The first stage comprises ‘scoring’ an individual's speech (i.e. the words that he or she has said) in his or her clip on a word-by-word basis. For the first stage, the written text representing the individual's speech in the clip is obtained, as detailed above in relation to skills recognition. Then, the text is processed by removing stopwords, converting to all lower cases and getting lemmas. A word by word analysis is then done, by comparing the identified words to a pre-existing lexical database, that assigns sentiment scores to words. Any suitable lexical database may be used for this purpose. In this embodiment the analysis tool 100 is configured to refer to a known database called ‘SentiWordNet’, which is a lexical resource for opinion mining, which assigns three sentiment scores to words—positivity, negativity and objectivity. These can be mapped to a numerical representation such as +1, −1 and 0. When each word in the text has been assessed, relative to the lexical database, the individual word scores are added up to obtain the overall word score. The resulting score can be used to determine whether the overall speech, made by the individual, is positive, negative or objective (or it may be differentiated further, within those three broad categories.)
For the second stage of speech scoring, during the learning phase, an RNN model within the analysis tool 100 is trained on an existing dataset that is directed to sentiment analysis.
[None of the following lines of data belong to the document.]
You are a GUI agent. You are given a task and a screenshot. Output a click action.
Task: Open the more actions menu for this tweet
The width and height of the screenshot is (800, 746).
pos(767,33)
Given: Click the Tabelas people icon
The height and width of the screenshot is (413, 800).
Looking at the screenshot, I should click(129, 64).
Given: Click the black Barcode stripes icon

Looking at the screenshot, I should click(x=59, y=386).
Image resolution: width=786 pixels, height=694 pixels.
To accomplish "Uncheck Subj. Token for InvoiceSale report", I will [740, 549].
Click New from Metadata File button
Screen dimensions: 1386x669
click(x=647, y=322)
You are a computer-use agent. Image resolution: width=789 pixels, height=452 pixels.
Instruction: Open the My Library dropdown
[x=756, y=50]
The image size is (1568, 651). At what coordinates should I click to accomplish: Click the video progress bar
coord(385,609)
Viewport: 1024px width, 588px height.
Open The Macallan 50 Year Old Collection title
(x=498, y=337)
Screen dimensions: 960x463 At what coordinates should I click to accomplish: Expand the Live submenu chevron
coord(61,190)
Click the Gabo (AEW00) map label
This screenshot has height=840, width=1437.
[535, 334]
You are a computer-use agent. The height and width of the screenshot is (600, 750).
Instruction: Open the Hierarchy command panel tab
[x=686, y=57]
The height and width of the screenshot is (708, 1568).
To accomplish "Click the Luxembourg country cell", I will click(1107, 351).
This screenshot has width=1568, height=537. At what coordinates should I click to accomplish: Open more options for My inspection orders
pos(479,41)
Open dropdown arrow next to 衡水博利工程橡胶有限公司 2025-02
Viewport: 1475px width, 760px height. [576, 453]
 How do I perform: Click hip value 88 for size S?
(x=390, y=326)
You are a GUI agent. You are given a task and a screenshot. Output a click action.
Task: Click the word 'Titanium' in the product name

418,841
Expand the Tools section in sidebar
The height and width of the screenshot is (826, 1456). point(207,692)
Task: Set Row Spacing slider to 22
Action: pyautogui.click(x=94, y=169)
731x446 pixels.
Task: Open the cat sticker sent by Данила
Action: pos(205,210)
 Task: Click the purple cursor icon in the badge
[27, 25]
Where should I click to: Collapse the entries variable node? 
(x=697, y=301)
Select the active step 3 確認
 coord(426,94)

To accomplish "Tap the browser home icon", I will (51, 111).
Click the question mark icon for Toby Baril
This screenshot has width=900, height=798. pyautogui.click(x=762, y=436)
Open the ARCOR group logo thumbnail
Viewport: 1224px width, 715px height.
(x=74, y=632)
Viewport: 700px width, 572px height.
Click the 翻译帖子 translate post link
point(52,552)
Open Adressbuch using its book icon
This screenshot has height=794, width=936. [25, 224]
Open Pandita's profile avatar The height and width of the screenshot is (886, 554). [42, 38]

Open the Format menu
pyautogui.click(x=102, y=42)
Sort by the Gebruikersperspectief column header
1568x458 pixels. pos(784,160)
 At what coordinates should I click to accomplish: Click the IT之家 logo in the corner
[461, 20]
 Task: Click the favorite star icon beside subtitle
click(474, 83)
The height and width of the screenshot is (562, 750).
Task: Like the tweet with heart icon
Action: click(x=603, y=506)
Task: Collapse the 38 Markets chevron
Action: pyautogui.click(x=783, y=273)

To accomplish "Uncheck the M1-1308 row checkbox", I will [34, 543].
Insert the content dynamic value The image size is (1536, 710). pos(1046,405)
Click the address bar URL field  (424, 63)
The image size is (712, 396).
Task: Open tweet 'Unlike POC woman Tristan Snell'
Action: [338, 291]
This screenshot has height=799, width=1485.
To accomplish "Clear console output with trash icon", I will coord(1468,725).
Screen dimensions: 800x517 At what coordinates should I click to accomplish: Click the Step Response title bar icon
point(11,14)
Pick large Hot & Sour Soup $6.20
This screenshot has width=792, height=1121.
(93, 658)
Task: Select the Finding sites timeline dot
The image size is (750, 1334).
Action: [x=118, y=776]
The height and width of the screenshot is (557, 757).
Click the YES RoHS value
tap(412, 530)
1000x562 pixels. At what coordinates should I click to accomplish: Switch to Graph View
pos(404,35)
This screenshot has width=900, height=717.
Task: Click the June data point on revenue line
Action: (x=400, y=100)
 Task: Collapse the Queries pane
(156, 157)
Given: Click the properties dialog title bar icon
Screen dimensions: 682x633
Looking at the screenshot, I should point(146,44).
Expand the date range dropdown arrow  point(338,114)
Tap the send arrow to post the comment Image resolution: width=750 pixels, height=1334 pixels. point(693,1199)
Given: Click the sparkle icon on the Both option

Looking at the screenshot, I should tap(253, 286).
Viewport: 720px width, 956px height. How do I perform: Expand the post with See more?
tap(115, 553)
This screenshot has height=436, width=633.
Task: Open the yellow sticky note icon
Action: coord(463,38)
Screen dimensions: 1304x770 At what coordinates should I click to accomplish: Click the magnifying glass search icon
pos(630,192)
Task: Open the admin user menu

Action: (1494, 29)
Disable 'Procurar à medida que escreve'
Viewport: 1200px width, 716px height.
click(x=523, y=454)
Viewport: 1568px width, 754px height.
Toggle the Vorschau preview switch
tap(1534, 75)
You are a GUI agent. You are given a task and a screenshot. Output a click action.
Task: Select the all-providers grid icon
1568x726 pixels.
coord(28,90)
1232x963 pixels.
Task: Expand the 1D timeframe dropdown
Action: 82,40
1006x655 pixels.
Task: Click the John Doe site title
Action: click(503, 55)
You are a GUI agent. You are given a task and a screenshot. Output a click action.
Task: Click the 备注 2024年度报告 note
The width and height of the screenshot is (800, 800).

For example, the analysis tool 100 in this embodiment is configured to use ‘The Rotten Tomatoes Movie Review Kaggle Dataset’, which is mentioned in the background section hereabove. During subsequent operation of the analysis tool 100, for analyzing previously unseen clips, firstly, the words in the text representing a clip are mapped to numbers. Then, these numbers are inserted to the model and converted into word embeddings in an embedding layer. GloVe's pre-trained embeddings are used in this embodiment, but other embedding platforms may instead be used, in other embodiments. Following that, a bidirectional LSTM layer and an output layer is added. As a result of this model, a sentimental analysis on the whole speech is provided by the analysis tool 100, by classifying the speech as one of the following classes; positive, somewhat positive, neutral, somewhat negative and negative.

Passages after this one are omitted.